Sutures used in the closure of surgical incisions consist of needles and thread. Different suture materials are used according to different tissues and complications. The technique of using sutures also varies according to the complications, just as much as the differences in materials. In this article, we discuss the suture techniques that vary according to the type of surgical operations and incisions.

Simple Suture

This is the easiest way to close a wound. Each suture is independent of the others. The needle is inserted at a 90-degree angle from the edge of the incision. After the tip of the needle is removed, it is reinserted at the same depth on the opposite side. After holding the needle with a needle holder, the free thread is looped twice clockwise around the needle holder. This forms the first knot. The next knot is formed by looping counterclockwise, and the procedure continues alternating directions.

Vertical Mattress Suture

This type of suture is used when there is a lot of space within the wound (e.g., after removing cysts or tumors from under the skin) and when it is desired to bring the wound edges together better. The suture passes twice through the wound edges in the vertical plane, forming four suture holes. The goal here is to reduce wound tension. Otherwise, closing the wound under tension can lead to tears and result in hypertrophic or keloid scarring. The needle enters at a distant point on one side of the wound and exits at a distant point on the other side. The needle then turns 180 degrees and enters at a short distance from where it last exited and exits at a short distance on the opposite side. The knot is placed on the side where the needle entered and should not be too tight. Variants of the vertical mattress suture include the “half-buried vertical mattress suture,” where one side of the suture is buried in the wound (used in eyebrow stitches), and the “far-near vertical suture,” which involves one far and one near entry and exit point (used when more eversion of the wound edges is desired).
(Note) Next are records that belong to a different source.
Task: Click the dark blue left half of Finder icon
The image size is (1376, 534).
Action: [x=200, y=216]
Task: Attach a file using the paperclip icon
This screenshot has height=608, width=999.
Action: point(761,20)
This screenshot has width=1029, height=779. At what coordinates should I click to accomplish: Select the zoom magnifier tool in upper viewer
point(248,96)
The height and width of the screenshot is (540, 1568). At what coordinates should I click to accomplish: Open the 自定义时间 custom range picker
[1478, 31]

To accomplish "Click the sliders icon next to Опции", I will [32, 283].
Horizontal Mattress Suture

Sometimes the wound edges can be very far apart. In this case, the wound is closed under too much tension. The horizontal mattress suture aims to reduce this tension by distributing it over a wider area.
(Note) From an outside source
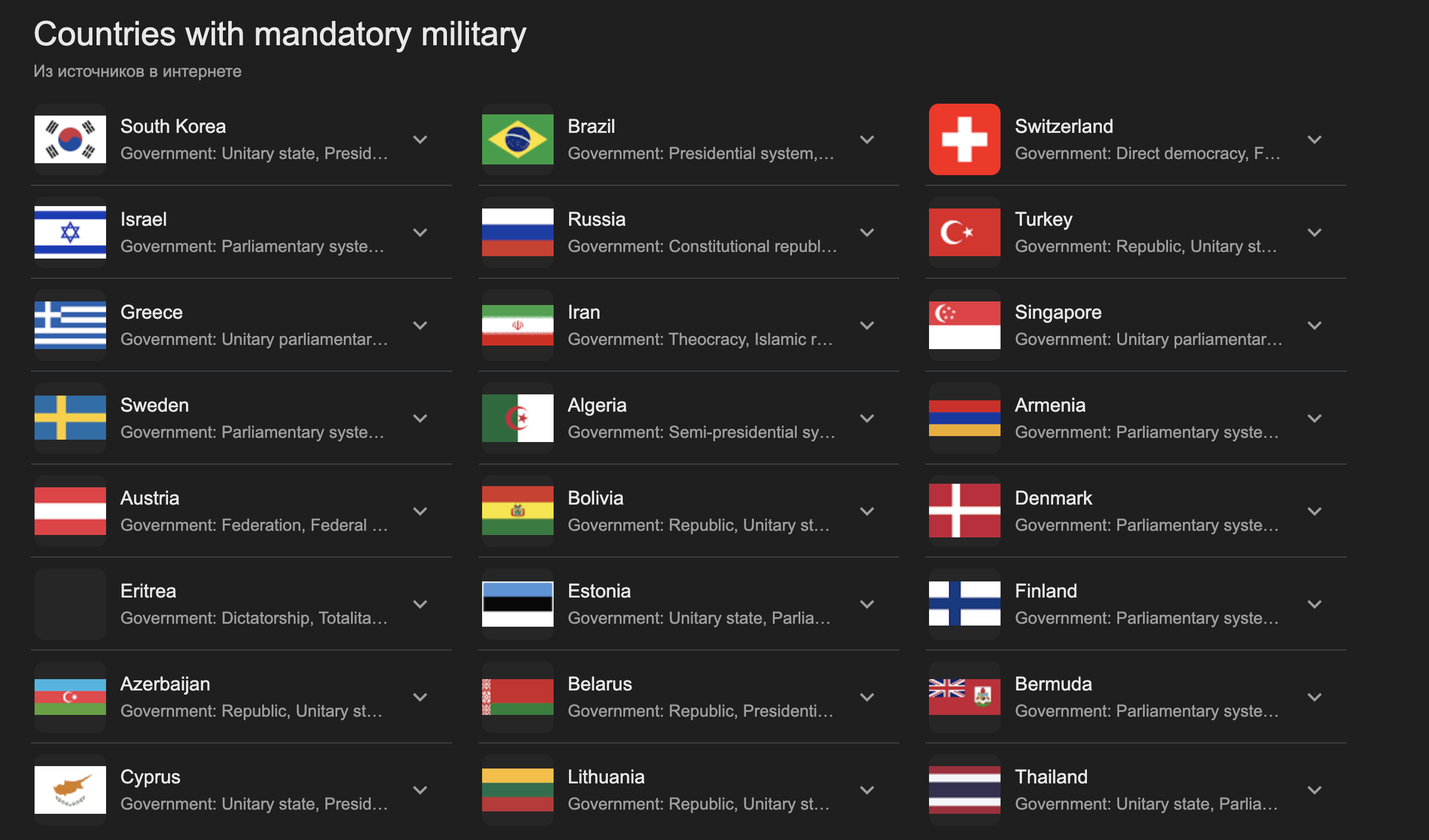
Task: Click the Bermuda flag icon
Action: pos(964,697)
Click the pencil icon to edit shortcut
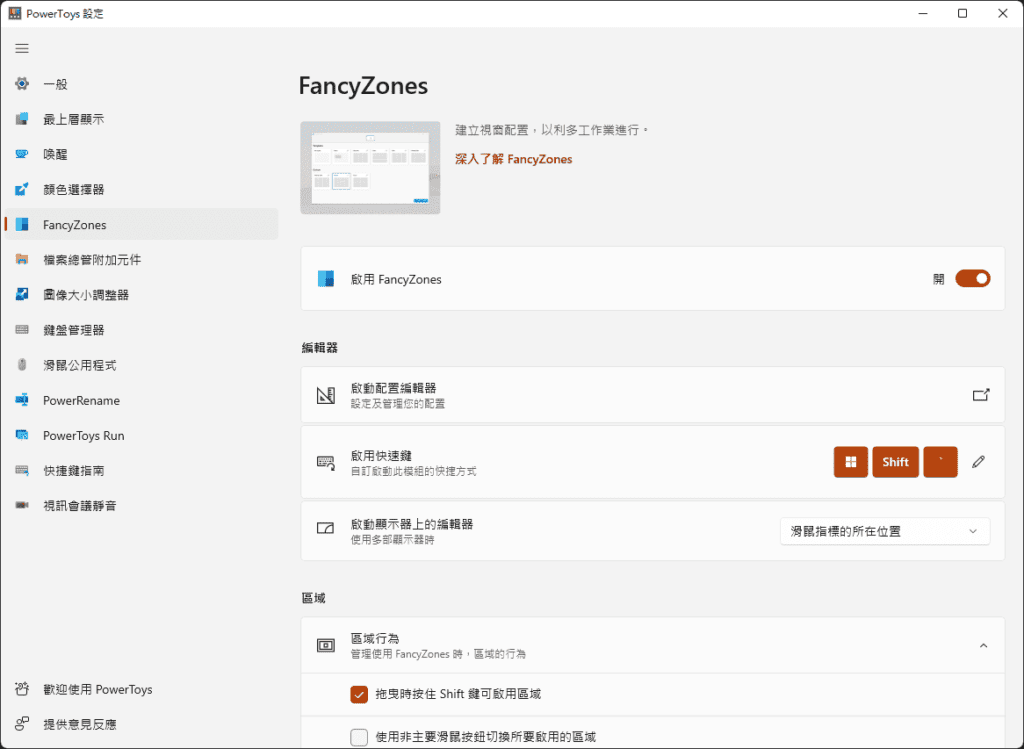This screenshot has width=1024, height=749. [978, 462]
Continuous Subcuticular Suture

This should be preferred in situations where there is no tension in closing the wound. The needle is inserted at the corner where the wound starts, and a knot is placed. Then, the needle is turned inside the wound edges with a needle holder (the needle entry and exit points are under the skin) and exited from one side. The process is continued by entering and exiting not directly opposite but one-third or one-fourth of the way back from the other side. Monofilament and non-reactive threads (such as polypropylene) should be used. This allows the thread to be pulled out from inside the wound. If the wound is very long, it should be exited every 2-3 cm to facilitate the removal of the suture.

Corner Suture

Especially in flap surgeries (e.g., M-plasty, rhomboid flap), there can sometimes be sharp corners. A special technique must be used to bring these corners together. The needle first enters the immobile corner, exits from the subcutaneous tissue, and passes through the subcuticular section of the movable corner in a “U” shape. Finally, it enters the subcutaneous tissue of the immobile corner and exits from the epidermis. When the knot is tied, the corner automatically joins the other. The knot should not be too tight, as it can cause necrosis at the tip.

Self-Removing Suture

This type of suture can be removed by the patient themselves. It is ideal for situations where a single suture is placed after a punch or small biopsy. Monofilament, non-absorbable threads (nylon or polypropylene) are more suitable. The patient can remove the suture by pulling the long end.

Subcutaneous Suture

When closing deep wounds, areas that can create spaces in the subcutaneous tissue should first be closed. Absorbable suture materials are used for this, and the knot remains hidden inside the wound. The suture starts at the bottom of the wound, exits without coming to the surface, and enters and exits at the same levels on the opposite side. The knot is buried at the bottom of the wound. The ends of the thread should be cut short so they do not protrude. There are also modifications of the subcutaneous suture, such as “horizontal,” “continuous,” and “pursestring.”